- Supplied passage
•••

# Locking gas cap



## SDGoat619 (Mar 21, 2011)

I believe that someone attempted to syphon gas out of my 65 yesterday. I went to auto zone and picked up a locking gas cap. The stock cap says not vented but the only ones they had were vented. Will this make a difference good or bad. 

Sent from my PC36100 using AutoGuide App


----------



## dimitri (Feb 13, 2009)

They sell them. I have a non-vented locking cap. I would take that back and try Napa. If they don't have it they can probably order it.


----------



## geeteeohguy (Feb 2, 2008)

A vented cap will leak every time you take off from a stop, due to the low position of the filler cap. I have never had good luck with any locking gas cap sealing on these cars. Good luck, though.


----------



## Eric Animal (Oct 28, 2007)

Tape a cocked rat trap to the inside of the filler door......just don't forget it when YOU go for gas.....


----------



## SDGoat619 (Mar 21, 2011)

hahaha i like the rat trap idea. Maybe I will just leave the locking cap on when parked and put the stock one on when driving.


----------



## 68greengoat (Sep 15, 2005)

SDGoat619 said:


> hahaha i like the rat trap idea. Maybe I will just leave the locking cap on when parked and put the stock one on when driving.


That will probably get old in a hurry. I assume you don't have a vent nipple with a rubber line on the filler neck of the tank? If you do, you don't need a vented cap. Just checkin'............


----------



## SDGoat619 (Mar 21, 2011)

•••

- Information shown
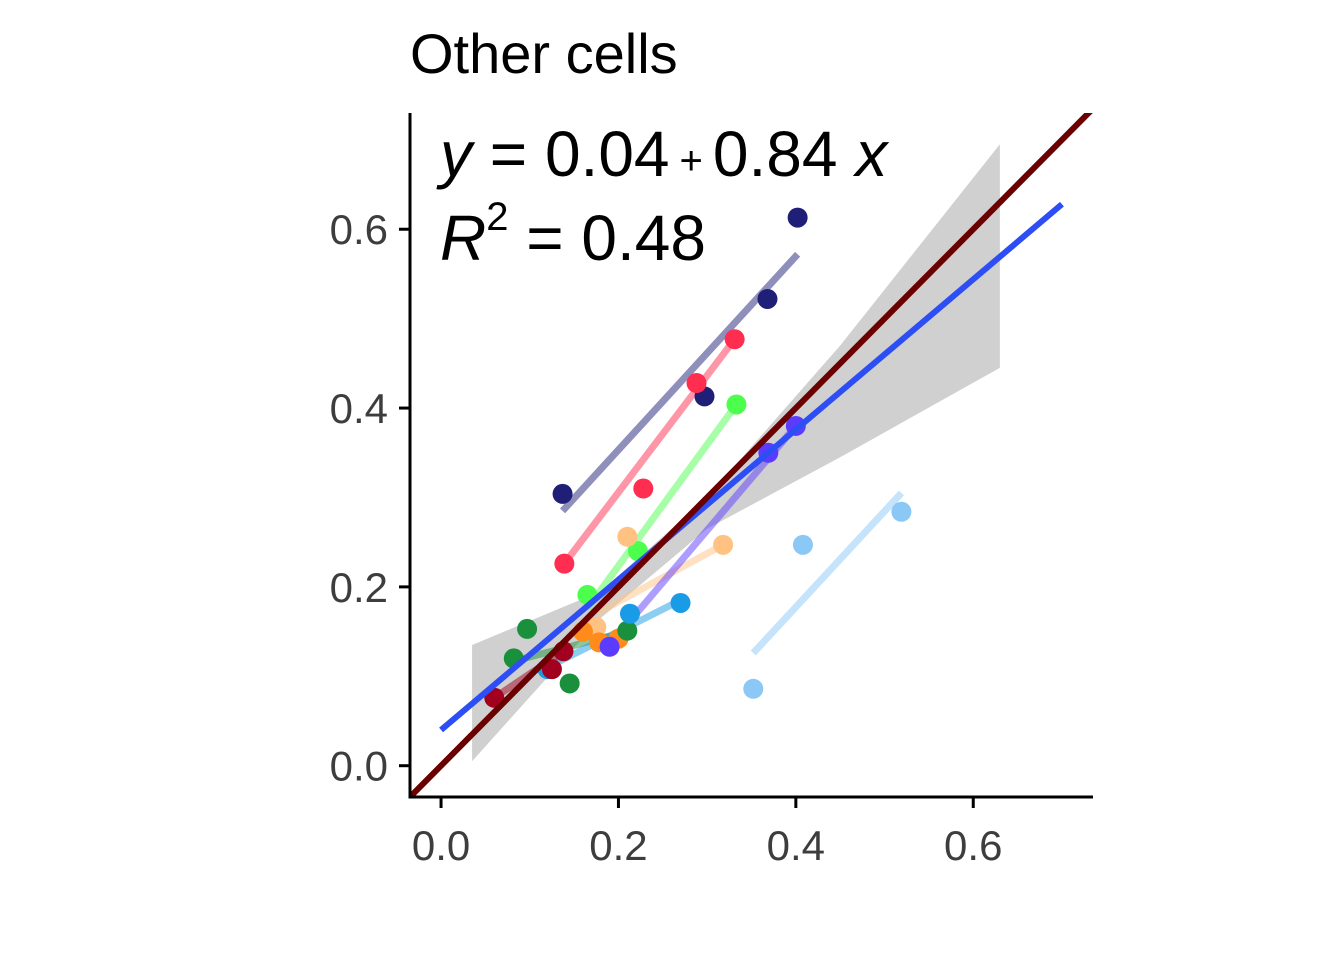 The width and height of the screenshot is (1344, 960). I want to click on regression-annotation: y = 0.04 +0.84 x R2 = 0.48, so click(662, 196).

•••

- Exercises
A) In the locking gas cap thread, why does one reply warn against putting a vented cap on this car? Answer in one to three sentences.
B) Answer these questions about the locking gas cap thread:
(i) Which store did the original poster get the locking cap from?
(ii) Which store does dimitri suggest trying instead?
(iii) What does Eric Animal suggest taping to the inside of the filler door?
C) Carry on the locking gas cap thread from its last line by writing the next post.

- Answers to the problems
A) A vented cap will leak every time the car takes off from a stop, because the filler cap sits low on the car.

B)
(i) AutoZone.
(ii) Napa.
(iii) A cocked rat trap.

C)
Yeah i do have the vented filler neck. However the only locking gas cap that i can get in good old cali are the vented caps mainly b/c of emissions regulations. Maybe I can fill the cap vent with sylicone or something to block it off considering the filler neck is already vented


----------



## crustysack (Oct 5, 2008)

order one online


----------



## pontiac (Mar 6, 2011)

actually California does not wanted vented caps. They want no evaporative emissions from the tank


----------



## 68greengoat (Sep 15, 2005)

SDGoat619 said:


> Yeah i do have the vented filler neck. However the only locking gas cap that i can get in good old cali are the vented caps mainly b/c of emissions regulations. Maybe I can fill the cap vent with sylicone or something to block it off considering the filler neck is already vented


I read your original post "slower" this time. lol Must have read it too fast the 1st time. I think I missed the word "stock". My neighbors thru the woods had a party last nite. I think I was still tired when I replied earler...


----------



## SDGoat619 (Mar 21, 2011)

On second investigation, I think my tank might be leaking. Has anyone seen this happen 

Sent from my PC36100 using AutoGuide App


----------



## SDGoat619 (Mar 21, 2011)

It is 80 out today sunny and humid. Could this be the issue 

Sent from my PC36100 using AutoGuide App


----------



## Thumpin455 (Feb 17, 2010)

Gas tanks do rust, and the hoses go bad too. Make sure it isnt a rust hole leaking, and replace the vent hose to see if the leak goes away. I used to replace some of them every two to five years or so because they would get brittle on my drag car. The rust comes from condensation when the tank cools and it isnt full of fuel, water can form on the inside and start rust if it sits for a while without a full tank. Up here in Michigan the tanks rust from the outside because of salt, unless you live by the ocean it would be inside out.


----------



## Rukee (Feb 8, 2007)

It looks like water in the gas from that last pic.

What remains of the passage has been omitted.